From the records below, copy each line in which the string "agent" occurs.
Segment Start: DATA
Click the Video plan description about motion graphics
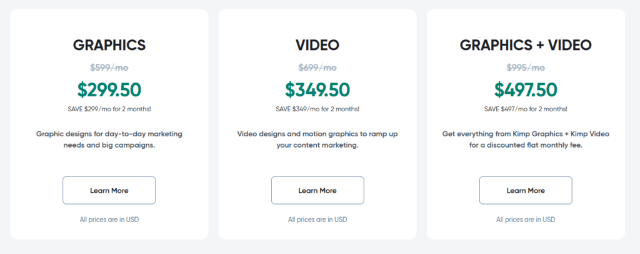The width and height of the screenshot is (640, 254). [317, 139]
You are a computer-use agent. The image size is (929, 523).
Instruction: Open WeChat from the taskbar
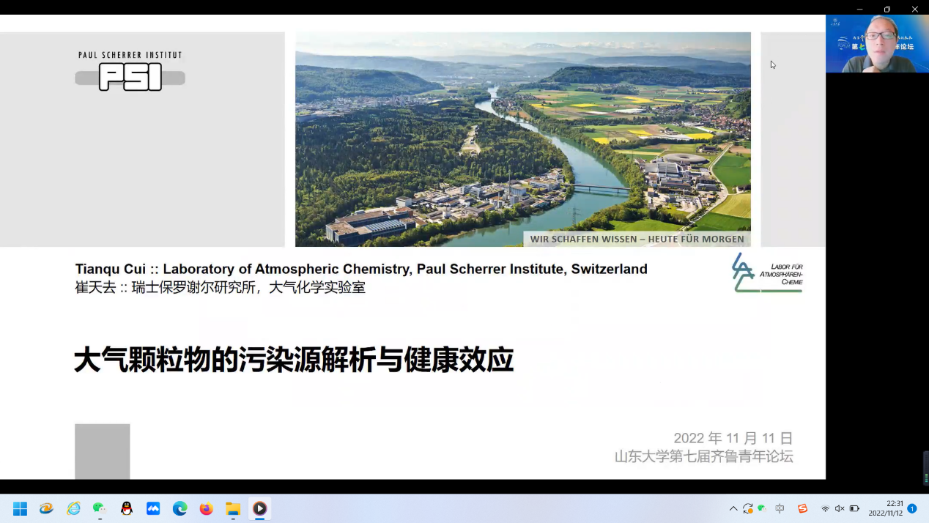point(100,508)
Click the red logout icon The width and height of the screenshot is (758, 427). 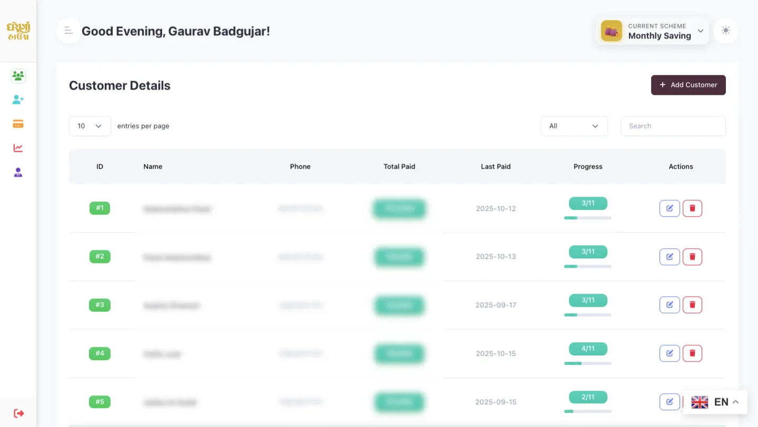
Segment End: DATA
Segment Start: DATA
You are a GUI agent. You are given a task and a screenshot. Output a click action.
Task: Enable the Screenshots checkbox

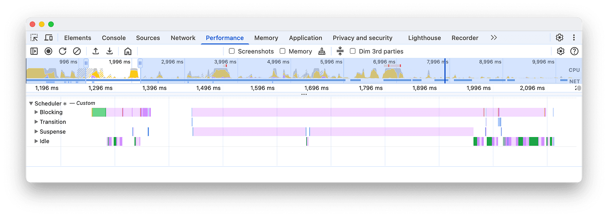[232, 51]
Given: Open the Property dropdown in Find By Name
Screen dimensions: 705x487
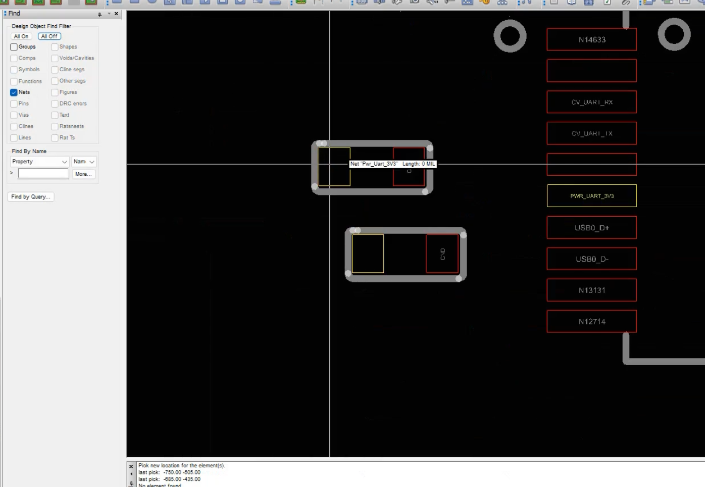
Segment End: DATA
**WRITTEN ANSWER**
You are a computer-use agent. The image size is (929, 523).
You are a GUI agent. You are given a task and a screenshot. Output a click action.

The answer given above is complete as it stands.